**To do:**
Output the data verbatim, minus the images.

----- Data supplied -----

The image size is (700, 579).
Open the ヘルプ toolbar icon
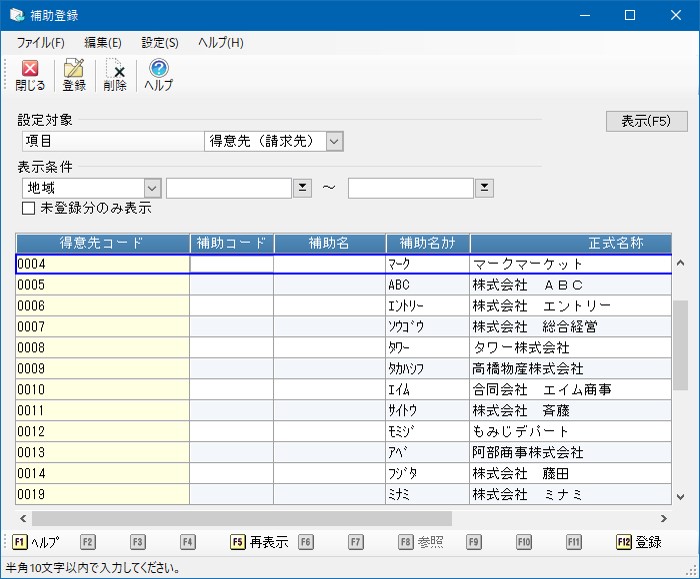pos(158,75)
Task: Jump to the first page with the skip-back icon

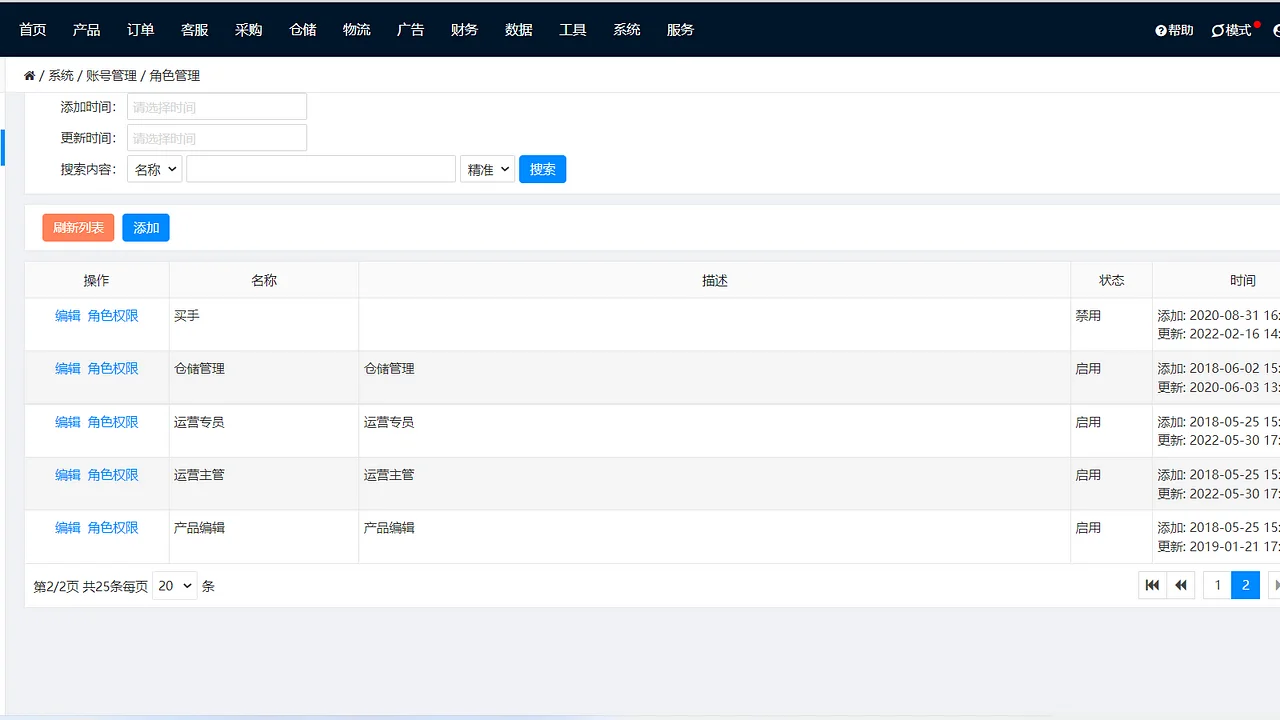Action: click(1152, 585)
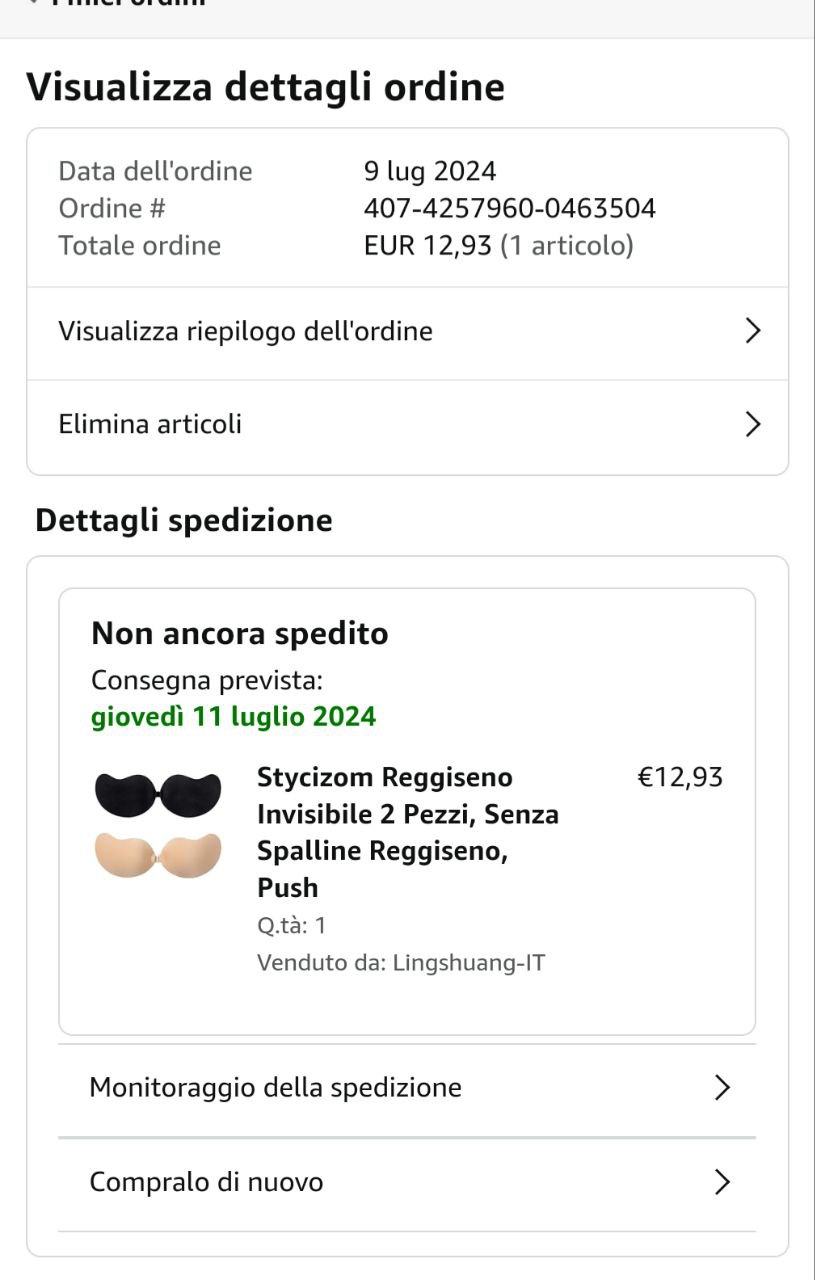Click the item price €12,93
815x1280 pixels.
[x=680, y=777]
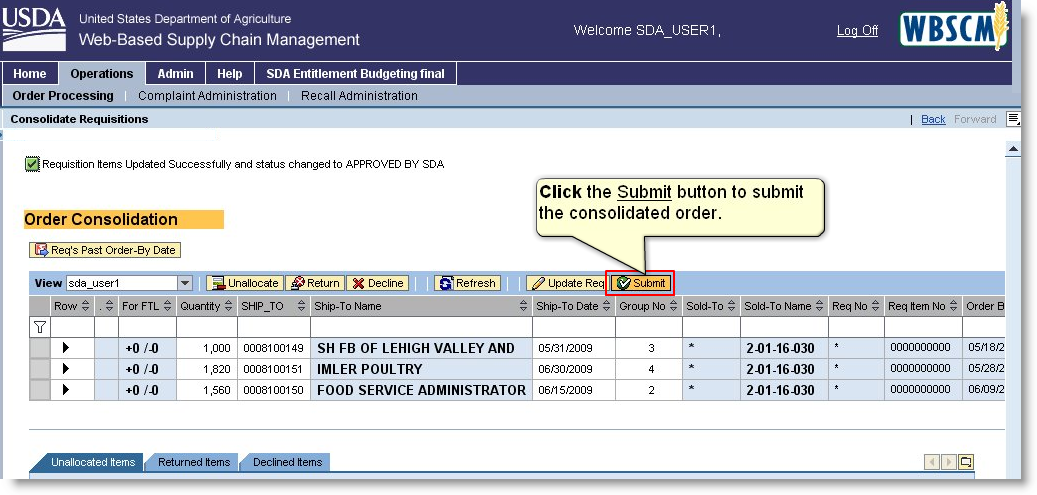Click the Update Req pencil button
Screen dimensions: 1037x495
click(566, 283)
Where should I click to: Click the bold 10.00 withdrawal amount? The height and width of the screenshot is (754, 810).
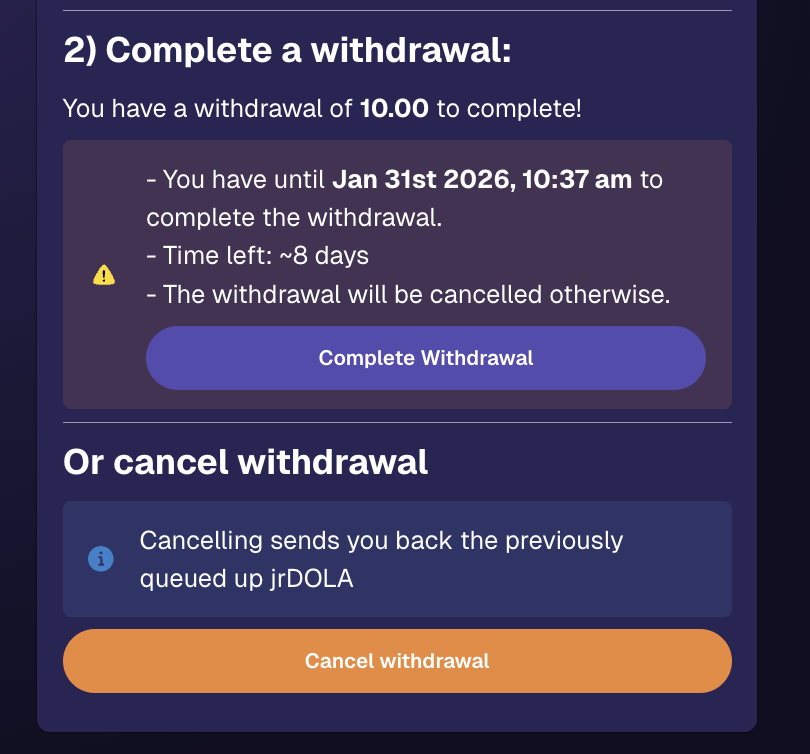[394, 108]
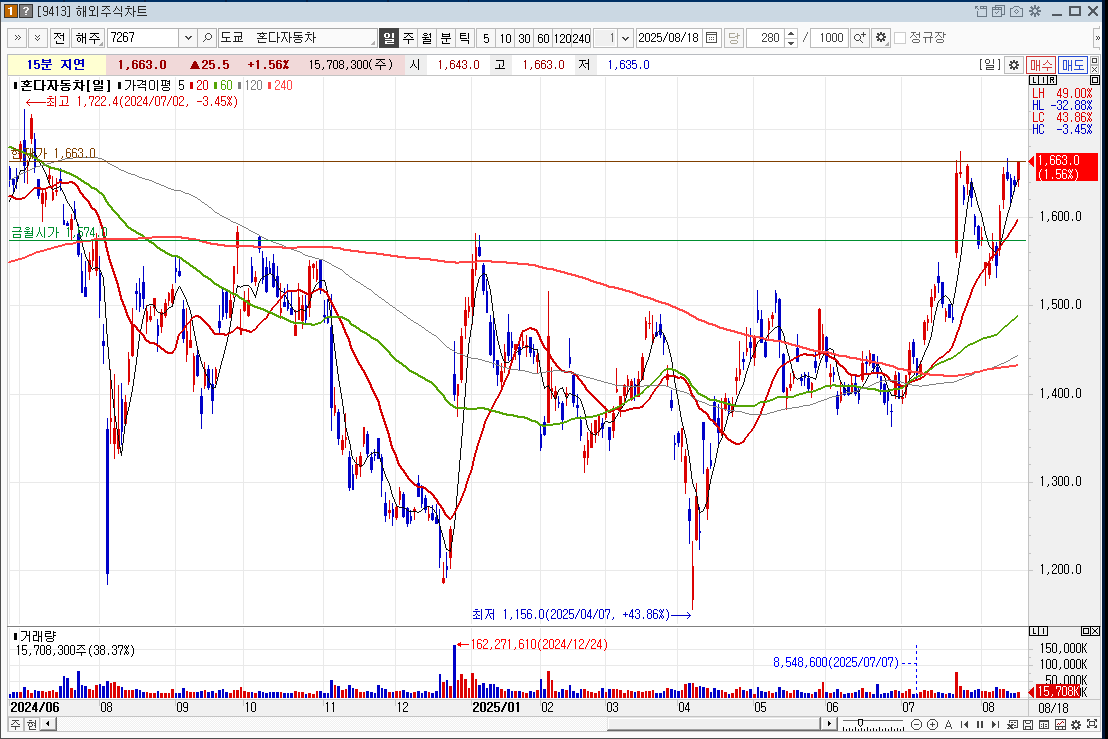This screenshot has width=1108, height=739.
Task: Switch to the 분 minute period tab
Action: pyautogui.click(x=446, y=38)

-----

**Response box:**
The image size is (700, 579).
Open the ヘルプ toolbar icon
pos(158,75)
Task: Jump to the first page with the skip-back icon

Action: click(1152, 585)
Click the item price €12,93
815x1280 pixels.
[x=680, y=777]
Click the Update Req pencil button
Screen dimensions: 1037x495
click(566, 283)
Where should I click to: Click the bold 10.00 withdrawal amount? The height and width of the screenshot is (754, 810).
[394, 108]
This screenshot has width=1108, height=739.
Task: Switch to the 분 minute period tab
Action: pyautogui.click(x=446, y=38)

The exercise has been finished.